An ongoing excavation of Maya ruins in El Zotz, Guatemala, conducted by Brown archaeologist Stephen Houston and two other researchers, has been awarded a National Geographic grant to unearth what may be the tomb of an ancient queen.

PROVIDENCE, R.I. [Brown University] — An archaeological dig involving Stephen Houston, the Dupee Family Professor of Social Science and professor of anthropology at Brown University, has been awarded a National Geographic research and exploration grant to continue excavations of what may be the tomb of an ancient Maya queen.

Houston, together with project director Thomas Garrison of the University of Southern California and co-director Edwin Román-Ramírez of the University of Texas–Austin, has been conducting research at the site of Maya ruins in El Zotz, Guatemala, for several years. Houston serves as principal adviser to the dig.

In 2010, digging at the site revealed a buried temple adorned with solar and accession-related imagery and a burial dating to a period of dynastic founding and upheaval in the region known by scholars as the “Teotihuacan entrada” and dated to 378 A.D.

Later, the team unearthed a pyramid believed to celebrate the Mayan sun god.

Further excavations in 2013 revealed the likely presence of a second tomb, just in front of the first, that may contain the remains of a queen.
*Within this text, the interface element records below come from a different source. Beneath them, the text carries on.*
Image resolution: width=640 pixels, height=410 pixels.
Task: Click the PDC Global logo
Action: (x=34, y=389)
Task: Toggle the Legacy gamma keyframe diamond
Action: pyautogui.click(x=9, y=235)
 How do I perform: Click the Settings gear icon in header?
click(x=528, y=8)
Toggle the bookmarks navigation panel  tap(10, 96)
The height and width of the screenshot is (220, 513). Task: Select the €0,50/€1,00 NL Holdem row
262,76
Houston and his team will use the $20,000 in National Geographic funding to continue digging at the site to confirm the presence of its tomb and examine its role in Maya society and burial ritual.
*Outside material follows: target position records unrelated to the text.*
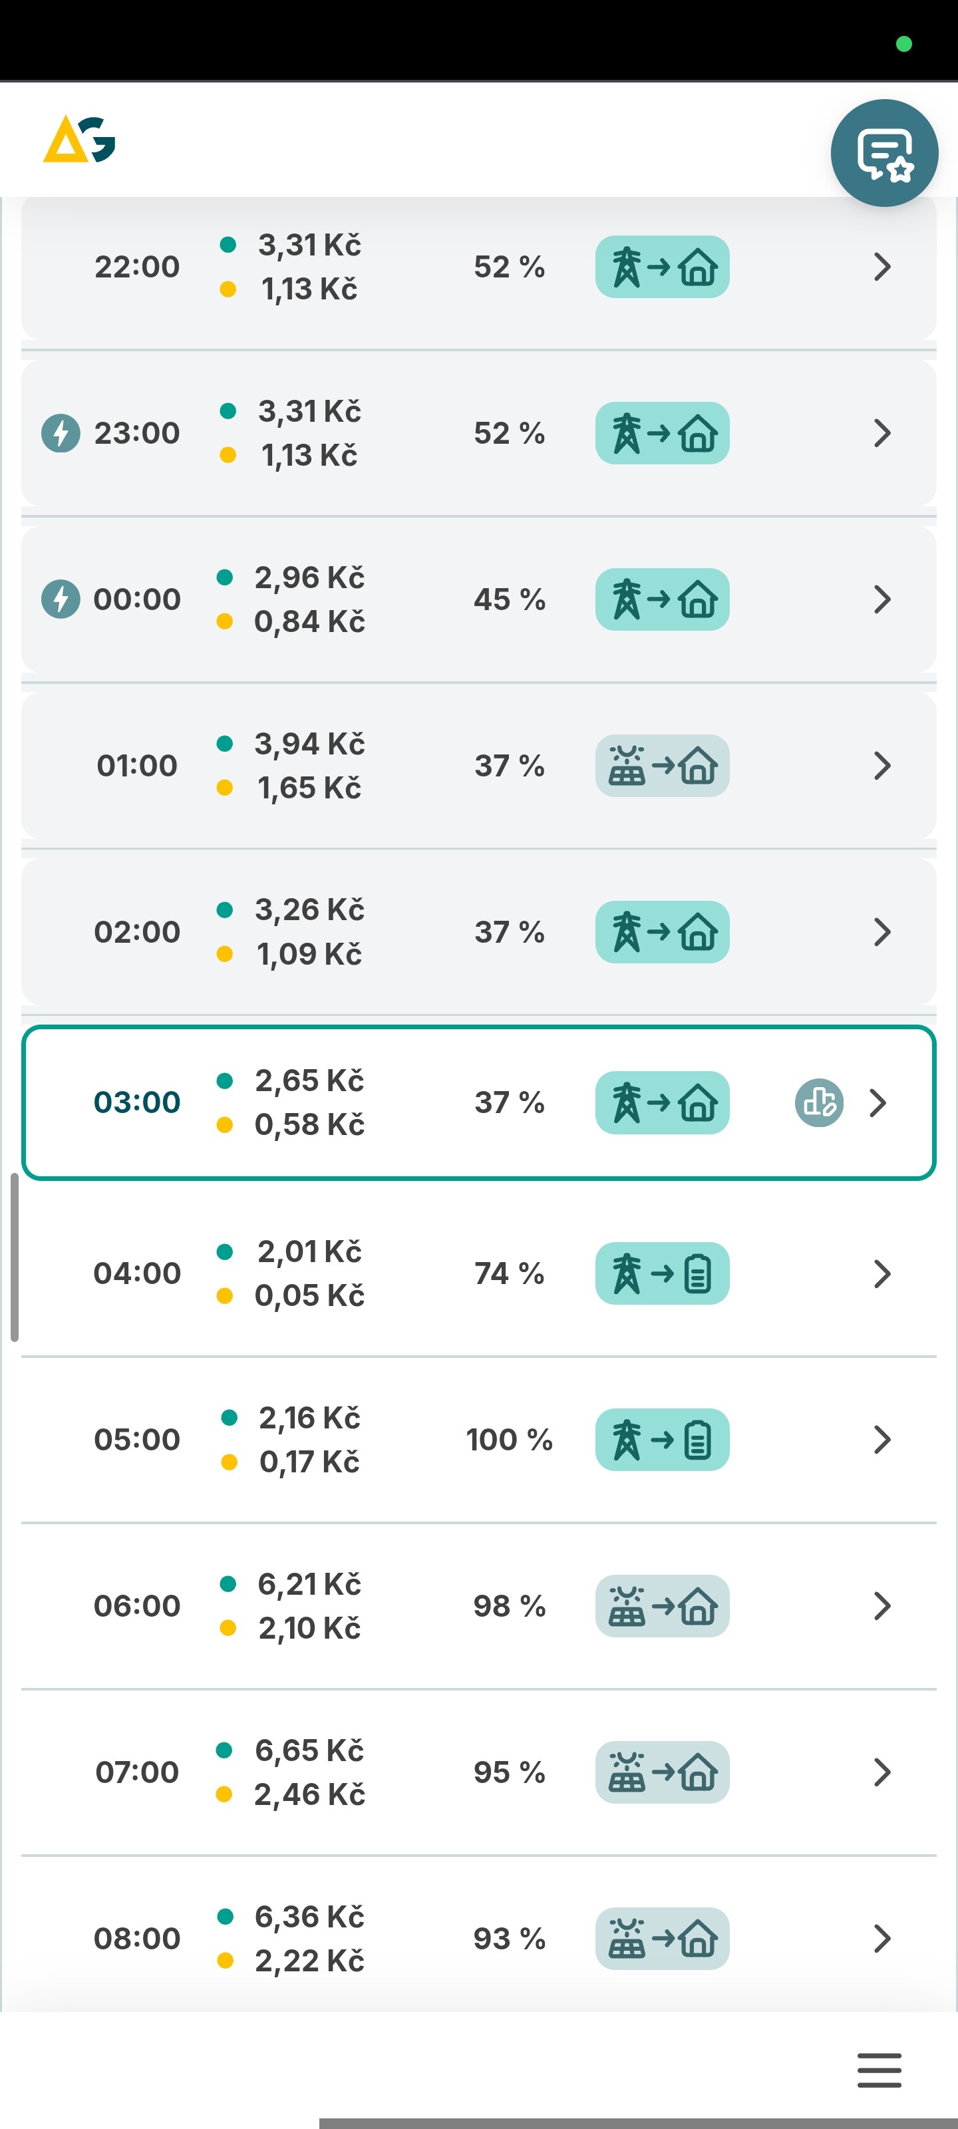The image size is (958, 2129).
Task: Expand the 08:00 row chevron
Action: click(x=882, y=1938)
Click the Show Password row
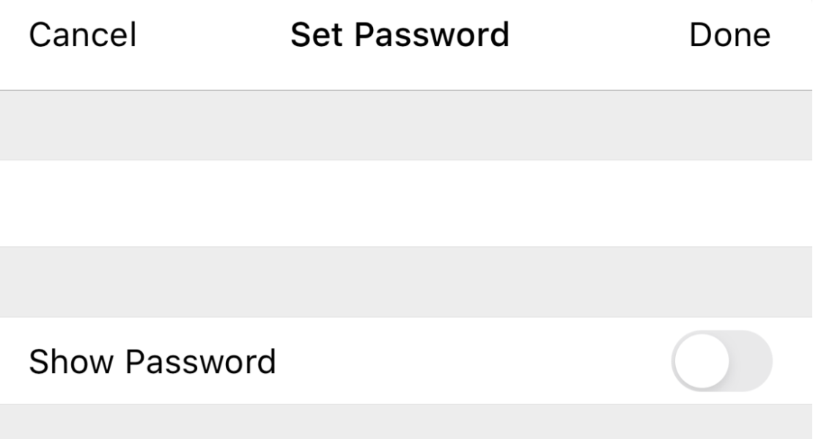The width and height of the screenshot is (813, 439). coord(406,361)
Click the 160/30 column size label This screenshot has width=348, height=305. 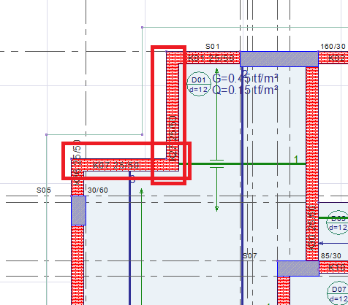click(x=333, y=46)
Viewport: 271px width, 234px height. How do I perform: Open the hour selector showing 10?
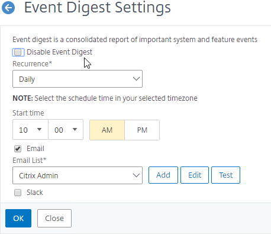click(30, 130)
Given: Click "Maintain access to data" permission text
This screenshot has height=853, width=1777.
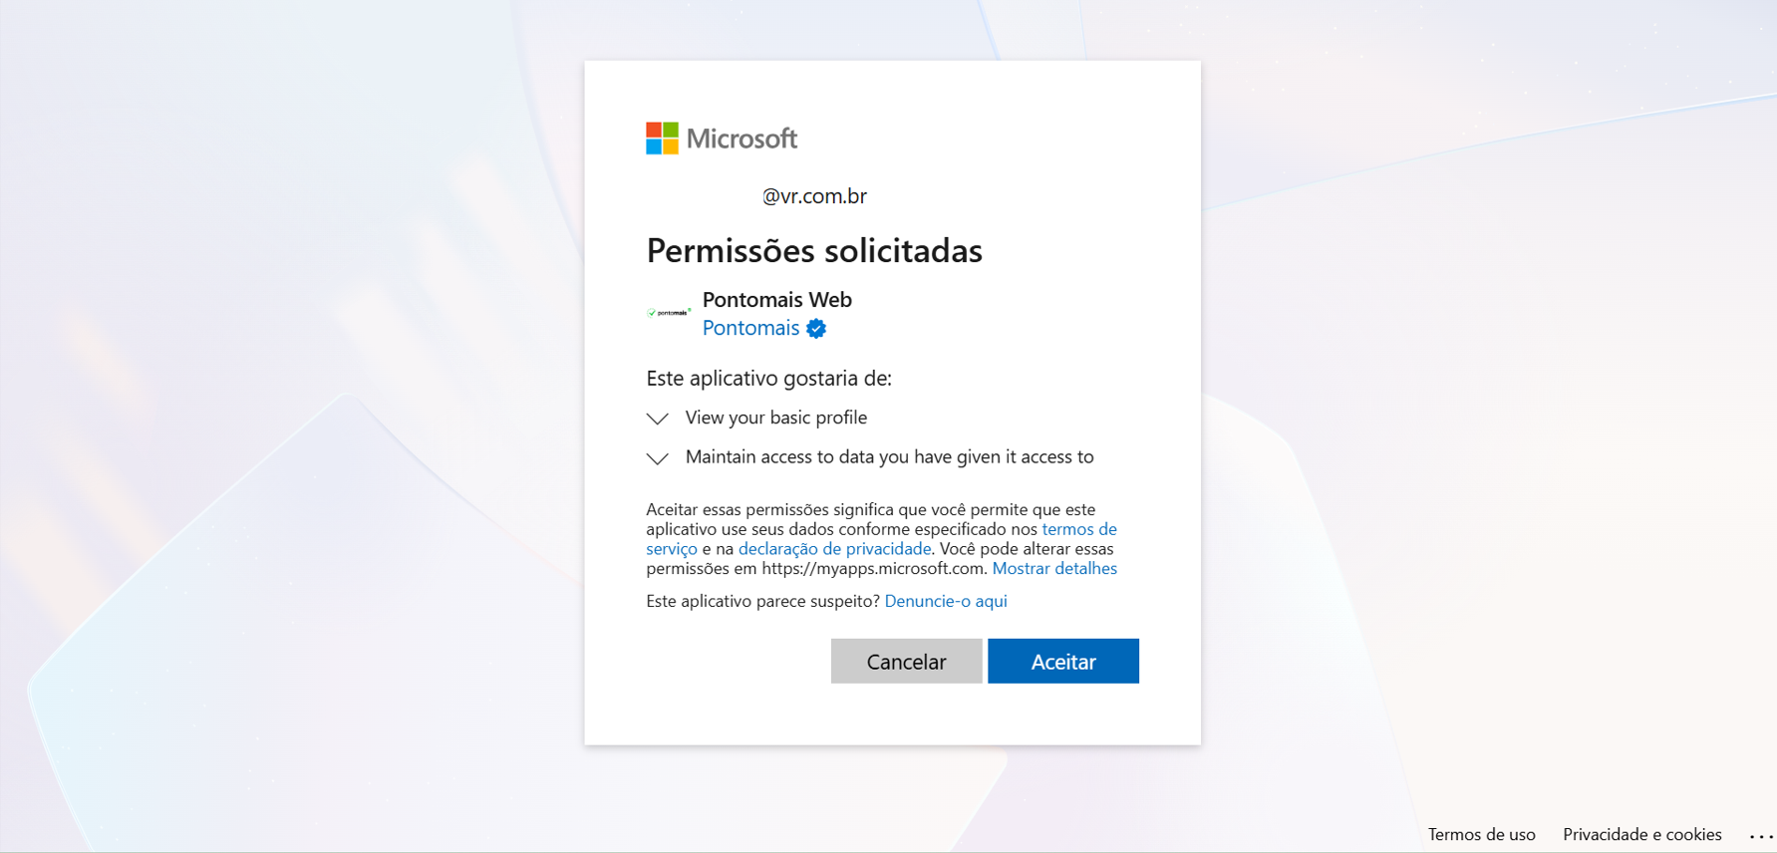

According to Houston, “This may give us insight into the role of women in the foundation of Maya kingdoms. We hypothesize that the founder was a foreigner — a ‘stranger king,’ as anthropologists call them. If our view is correct, his spouse was a local woman he married to consolidate his hold on power.” The proposals will be tested with expert advice from Andrew Scherer, a bioarchaeologist at Brown University.